Fluorescent membrane probes behaviour in lipid bilayers: combining theory and experiment.

Fluorescence spectroscopy and microscopy have been used as tools to study membrane biophysics for decades now. In membrane studies, the basic structural unit is the phospholipid bilayer, and because phospholipids are non-fluorescent, extrinsic membrane probes are commonplace. Molecular dynamics (MD) simulations, by providing detailed atomic-scale information, represent a valuable way to characterize the location and dynamics of bilayer-inserted membrane probes, as well as the magnitude of perturbation they induce on the host lipid structure. Fluorophore properties such as mass distribution, orientation, extent of solvation/hydrogen bonding, radial distribution functions, rotational and translational dynamics, aggregation state and free energy of bilayer insertion can be monitored.

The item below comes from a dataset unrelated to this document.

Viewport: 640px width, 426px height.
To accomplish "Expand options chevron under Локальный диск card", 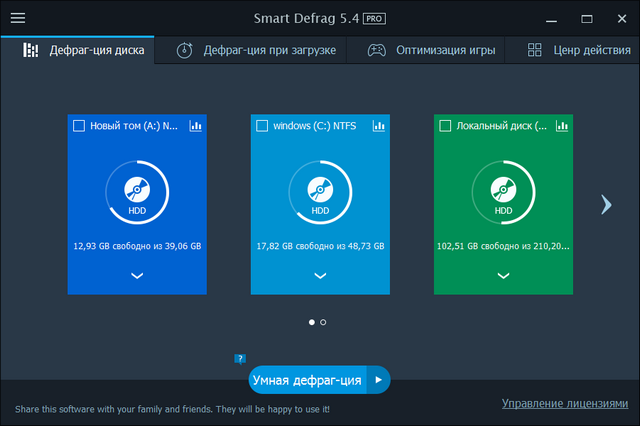I will coord(504,275).
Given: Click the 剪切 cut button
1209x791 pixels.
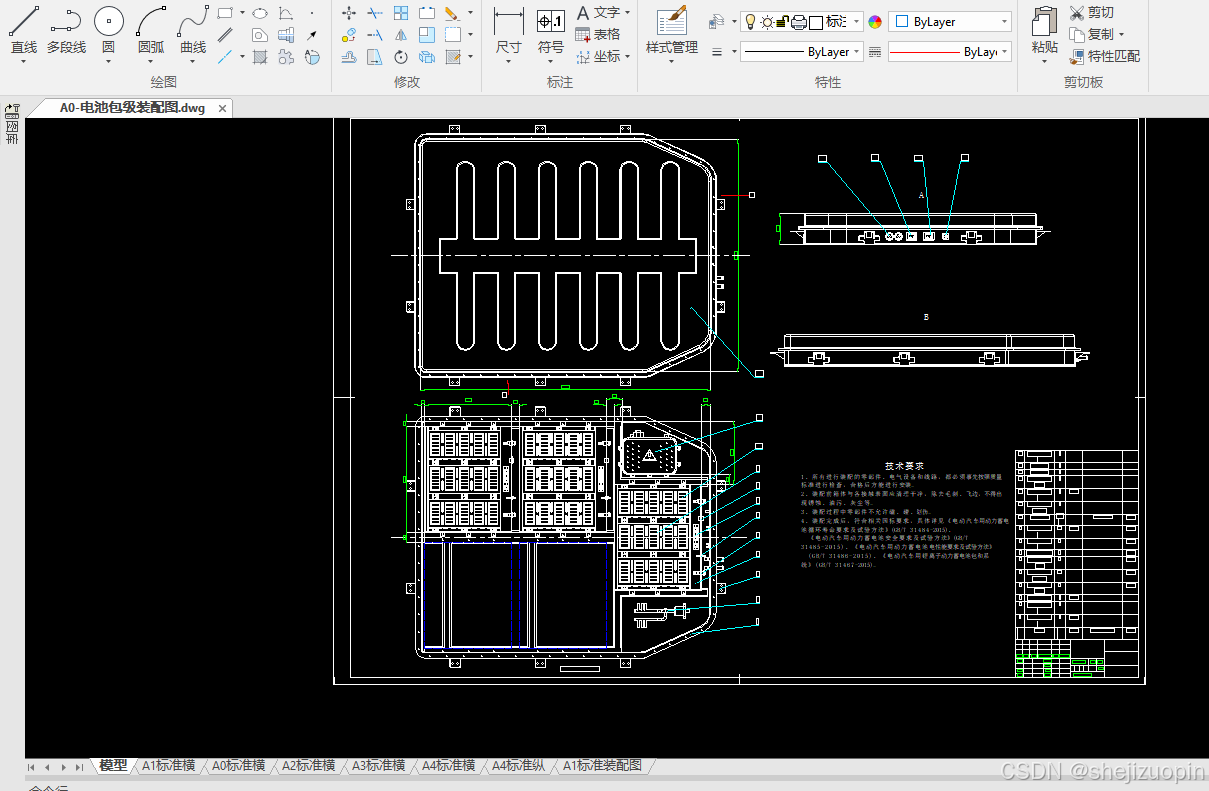Looking at the screenshot, I should [1091, 12].
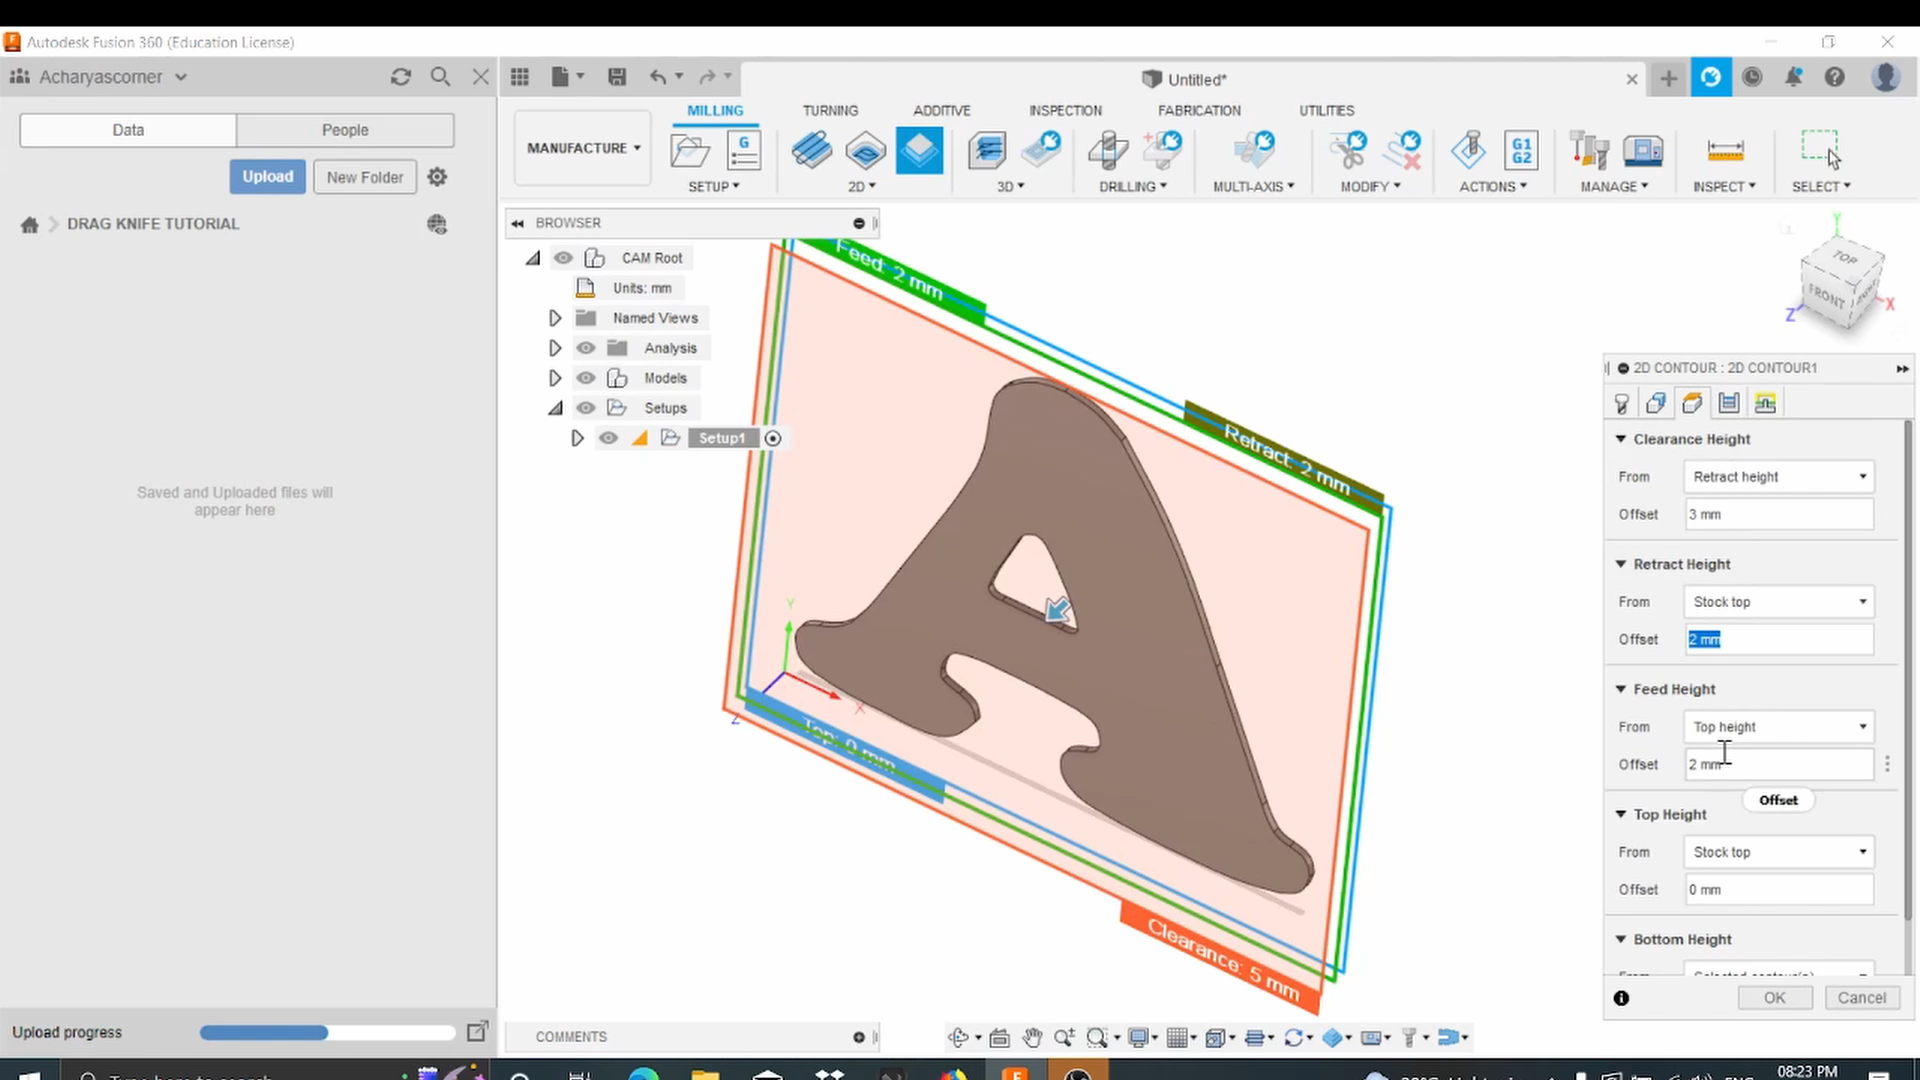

On the other hand, bilayer parameters include area per lipid, mass distributions, translational and rotational (headgroup, acyl chain) dynamics, order parameters, orientation of water molecules and lipid headgroups at the interface, and electrostatic potential across the membrane. Comparison between simulation runs in presence and absence of bilayer-incorporated probe allows evaluation of the perturbation induced by the latter. For the purpose of validation of the simulation parameters and protocols, several parameters calculated from simulation can be compared to experimental observables, some of which are obtainable from different fluorescence techniques, as commented above. In additional, unique detailed information can be recovered at the atomic scale. The present project aims to characterize in detail the behaviour of important classes of fluorescent membrane probes by combining MD simulations with suitable fluorescence experiments. For each studied probe, degrees of freedom such as probe concentration, lipid phase and bilayer composition will be explored. A complete assessment of probe properties when inserted in the host bilayer, as well as their effect on the latter, will be undertaken. The atomic-scale detailed information retrieved will provide both rationalization of the known properties and new insights regarding each of the studied probes. Limits for safe use of the probes without inducing significant perturbation to the host bilayer will be established.